■ BRIEF: Copy every one of the following rows exactly, keeping each line unchanged.

■ Word and element location data:
##############################

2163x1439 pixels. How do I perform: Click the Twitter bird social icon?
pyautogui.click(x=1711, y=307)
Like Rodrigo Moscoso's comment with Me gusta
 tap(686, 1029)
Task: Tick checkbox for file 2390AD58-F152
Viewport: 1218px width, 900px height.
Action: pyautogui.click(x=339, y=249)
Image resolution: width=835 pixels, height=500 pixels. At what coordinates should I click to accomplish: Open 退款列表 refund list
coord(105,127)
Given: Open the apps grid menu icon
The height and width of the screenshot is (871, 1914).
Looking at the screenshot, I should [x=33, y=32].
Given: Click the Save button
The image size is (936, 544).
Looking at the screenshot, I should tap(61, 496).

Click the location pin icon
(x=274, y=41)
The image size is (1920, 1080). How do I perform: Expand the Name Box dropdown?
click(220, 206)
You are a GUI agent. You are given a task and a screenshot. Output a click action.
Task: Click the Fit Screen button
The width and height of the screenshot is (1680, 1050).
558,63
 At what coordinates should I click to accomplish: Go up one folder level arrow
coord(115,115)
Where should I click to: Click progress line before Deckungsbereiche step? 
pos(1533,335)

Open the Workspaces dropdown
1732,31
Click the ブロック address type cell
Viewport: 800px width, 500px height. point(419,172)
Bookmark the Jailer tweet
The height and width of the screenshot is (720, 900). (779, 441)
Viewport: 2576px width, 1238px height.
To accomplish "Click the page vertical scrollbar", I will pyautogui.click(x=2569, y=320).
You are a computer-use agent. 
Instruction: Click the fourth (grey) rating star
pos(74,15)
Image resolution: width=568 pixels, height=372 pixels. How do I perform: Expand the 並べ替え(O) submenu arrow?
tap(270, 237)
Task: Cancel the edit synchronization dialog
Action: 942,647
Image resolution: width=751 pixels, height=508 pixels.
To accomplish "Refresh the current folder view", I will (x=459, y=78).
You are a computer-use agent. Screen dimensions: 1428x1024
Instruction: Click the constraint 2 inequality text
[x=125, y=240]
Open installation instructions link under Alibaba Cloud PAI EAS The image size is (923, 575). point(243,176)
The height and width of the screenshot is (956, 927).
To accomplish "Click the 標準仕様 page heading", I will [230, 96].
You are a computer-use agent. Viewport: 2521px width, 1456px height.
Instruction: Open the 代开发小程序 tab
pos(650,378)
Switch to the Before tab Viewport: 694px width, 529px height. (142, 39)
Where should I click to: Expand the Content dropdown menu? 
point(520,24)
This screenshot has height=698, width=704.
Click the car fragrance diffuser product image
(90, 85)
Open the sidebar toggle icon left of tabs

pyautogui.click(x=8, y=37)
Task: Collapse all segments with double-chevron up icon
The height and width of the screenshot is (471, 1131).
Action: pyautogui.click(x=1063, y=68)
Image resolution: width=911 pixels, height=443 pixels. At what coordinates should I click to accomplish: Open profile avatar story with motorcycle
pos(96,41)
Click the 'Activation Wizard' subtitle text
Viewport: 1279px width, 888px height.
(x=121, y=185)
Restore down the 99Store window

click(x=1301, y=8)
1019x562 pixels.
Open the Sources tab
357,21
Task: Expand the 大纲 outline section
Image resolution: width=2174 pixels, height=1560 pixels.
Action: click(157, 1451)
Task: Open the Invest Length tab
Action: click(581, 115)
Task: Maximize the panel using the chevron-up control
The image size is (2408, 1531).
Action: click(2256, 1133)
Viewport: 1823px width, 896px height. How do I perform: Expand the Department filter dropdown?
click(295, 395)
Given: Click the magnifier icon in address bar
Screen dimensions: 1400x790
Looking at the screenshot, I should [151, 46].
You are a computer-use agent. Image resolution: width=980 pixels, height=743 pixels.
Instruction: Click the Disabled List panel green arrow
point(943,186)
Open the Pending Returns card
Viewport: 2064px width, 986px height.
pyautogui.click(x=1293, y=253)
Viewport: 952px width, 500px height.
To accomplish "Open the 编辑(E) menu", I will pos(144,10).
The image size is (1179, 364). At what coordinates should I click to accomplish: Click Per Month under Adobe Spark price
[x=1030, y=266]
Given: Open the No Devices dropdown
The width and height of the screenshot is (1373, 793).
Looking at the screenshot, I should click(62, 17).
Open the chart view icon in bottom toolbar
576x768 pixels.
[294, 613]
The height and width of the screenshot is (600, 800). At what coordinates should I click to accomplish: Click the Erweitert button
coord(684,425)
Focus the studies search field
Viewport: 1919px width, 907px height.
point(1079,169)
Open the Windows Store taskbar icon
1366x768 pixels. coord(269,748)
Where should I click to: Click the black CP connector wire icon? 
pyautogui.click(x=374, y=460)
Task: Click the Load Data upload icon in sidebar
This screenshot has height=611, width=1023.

##############################

■ EXPECTED OUTPUT:
2163x1439 pixels. How do I perform: Click the Twitter bird social icon?
pyautogui.click(x=1711, y=307)
Like Rodrigo Moscoso's comment with Me gusta
 tap(686, 1029)
Task: Tick checkbox for file 2390AD58-F152
Viewport: 1218px width, 900px height.
Action: pyautogui.click(x=339, y=249)
Image resolution: width=835 pixels, height=500 pixels. At what coordinates should I click to accomplish: Open 退款列表 refund list
coord(105,127)
Given: Open the apps grid menu icon
The height and width of the screenshot is (871, 1914).
Looking at the screenshot, I should [x=33, y=32].
Given: Click the Save button
The image size is (936, 544).
Looking at the screenshot, I should tap(61, 496).

Click the location pin icon
(x=274, y=41)
The image size is (1920, 1080). How do I perform: Expand the Name Box dropdown?
click(220, 206)
You are a GUI agent. You are given a task and a screenshot. Output a click action.
Task: Click the Fit Screen button
The width and height of the screenshot is (1680, 1050).
558,63
 At what coordinates should I click to accomplish: Go up one folder level arrow
coord(115,115)
Where should I click to: Click progress line before Deckungsbereiche step? 
pos(1533,335)

Open the Workspaces dropdown
1732,31
Click the ブロック address type cell
Viewport: 800px width, 500px height. point(419,172)
Bookmark the Jailer tweet
The height and width of the screenshot is (720, 900). (779, 441)
Viewport: 2576px width, 1238px height.
To accomplish "Click the page vertical scrollbar", I will pyautogui.click(x=2569, y=320).
You are a computer-use agent. 
Instruction: Click the fourth (grey) rating star
pos(74,15)
Image resolution: width=568 pixels, height=372 pixels. How do I perform: Expand the 並べ替え(O) submenu arrow?
tap(270, 237)
Task: Cancel the edit synchronization dialog
Action: 942,647
Image resolution: width=751 pixels, height=508 pixels.
To accomplish "Refresh the current folder view", I will (x=459, y=78).
You are a computer-use agent. Screen dimensions: 1428x1024
Instruction: Click the constraint 2 inequality text
[x=125, y=240]
Open installation instructions link under Alibaba Cloud PAI EAS The image size is (923, 575). point(243,176)
The height and width of the screenshot is (956, 927).
To accomplish "Click the 標準仕様 page heading", I will [230, 96].
You are a computer-use agent. Viewport: 2521px width, 1456px height.
Instruction: Open the 代开发小程序 tab
pos(650,378)
Switch to the Before tab Viewport: 694px width, 529px height. (142, 39)
Where should I click to: Expand the Content dropdown menu? 
point(520,24)
This screenshot has height=698, width=704.
Click the car fragrance diffuser product image
(90, 85)
Open the sidebar toggle icon left of tabs

pyautogui.click(x=8, y=37)
Task: Collapse all segments with double-chevron up icon
The height and width of the screenshot is (471, 1131).
Action: pyautogui.click(x=1063, y=68)
Image resolution: width=911 pixels, height=443 pixels. At what coordinates should I click to accomplish: Open profile avatar story with motorcycle
pos(96,41)
Click the 'Activation Wizard' subtitle text
Viewport: 1279px width, 888px height.
(x=121, y=185)
Restore down the 99Store window

click(x=1301, y=8)
1019x562 pixels.
Open the Sources tab
357,21
Task: Expand the 大纲 outline section
Image resolution: width=2174 pixels, height=1560 pixels.
Action: click(157, 1451)
Task: Open the Invest Length tab
Action: click(581, 115)
Task: Maximize the panel using the chevron-up control
The image size is (2408, 1531).
Action: click(2256, 1133)
Viewport: 1823px width, 896px height. How do I perform: Expand the Department filter dropdown?
click(295, 395)
Given: Click the magnifier icon in address bar
Screen dimensions: 1400x790
Looking at the screenshot, I should [151, 46].
You are a computer-use agent. Image resolution: width=980 pixels, height=743 pixels.
Instruction: Click the Disabled List panel green arrow
point(943,186)
Open the Pending Returns card
Viewport: 2064px width, 986px height.
pyautogui.click(x=1293, y=253)
Viewport: 952px width, 500px height.
To accomplish "Open the 编辑(E) menu", I will pos(144,10).
The image size is (1179, 364). At what coordinates should I click to accomplish: Click Per Month under Adobe Spark price
[x=1030, y=266]
Given: Open the No Devices dropdown
The width and height of the screenshot is (1373, 793).
Looking at the screenshot, I should click(62, 17).
Open the chart view icon in bottom toolbar
576x768 pixels.
[294, 613]
The height and width of the screenshot is (600, 800). At what coordinates should I click to accomplish: Click the Erweitert button
coord(684,425)
Focus the studies search field
Viewport: 1919px width, 907px height.
point(1079,169)
Open the Windows Store taskbar icon
1366x768 pixels. coord(269,748)
Where should I click to: Click the black CP connector wire icon? 
pyautogui.click(x=374, y=460)
Task: Click the Load Data upload icon in sidebar
This screenshot has height=611, width=1023.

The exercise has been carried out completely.